======== Data under study

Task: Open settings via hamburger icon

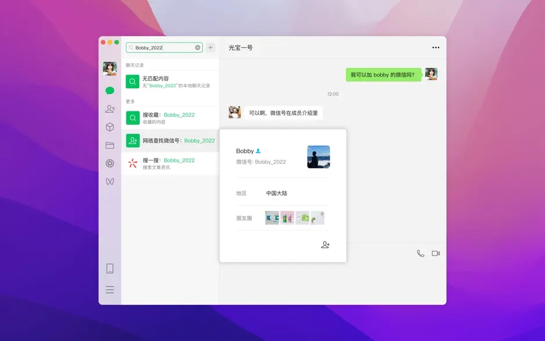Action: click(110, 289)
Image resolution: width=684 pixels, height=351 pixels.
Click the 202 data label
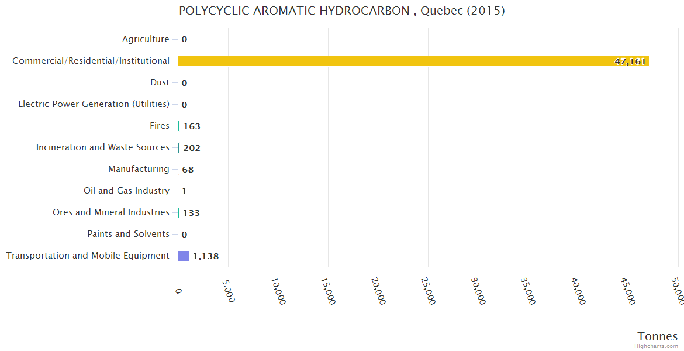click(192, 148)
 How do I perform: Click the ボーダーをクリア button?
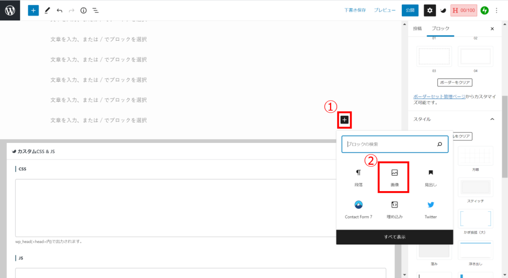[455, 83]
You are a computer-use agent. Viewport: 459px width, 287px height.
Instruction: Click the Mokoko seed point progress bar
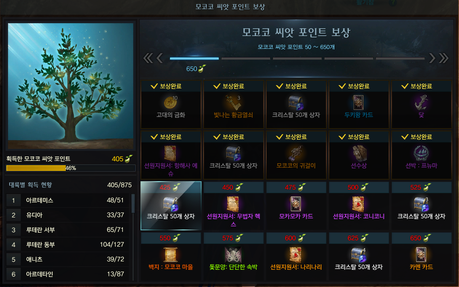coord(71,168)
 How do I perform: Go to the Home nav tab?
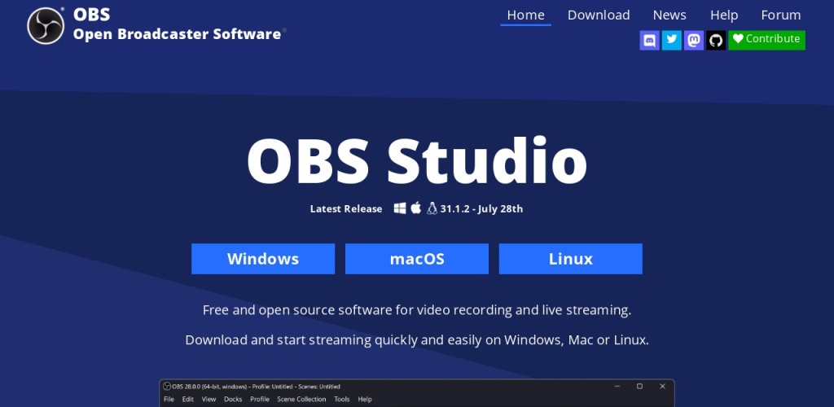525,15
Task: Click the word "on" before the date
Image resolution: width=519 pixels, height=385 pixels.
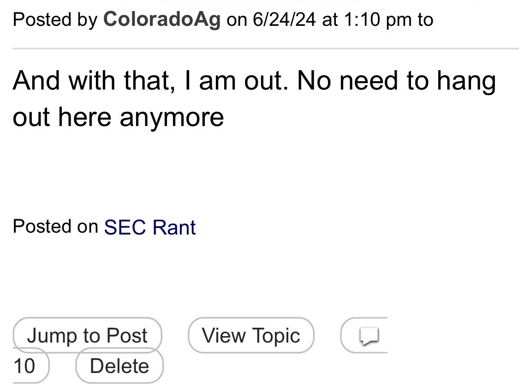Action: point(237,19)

================

Exercise instructions: The whole listing above should be restated word for word, minus any images.

Answer section:
Task: Open settings via hamburger icon

Action: click(110, 289)
Image resolution: width=684 pixels, height=351 pixels.
Click the 202 data label
click(192, 148)
 How do I perform: Click the ボーダーをクリア button?
[455, 83]
You are a computer-use agent. Viewport: 459px width, 287px height.
Instruction: Click the Mokoko seed point progress bar
coord(71,168)
 How do I perform: Go to the Home nav tab?
525,15
Task: Click the word "on" before the date
Image resolution: width=519 pixels, height=385 pixels.
Action: point(237,19)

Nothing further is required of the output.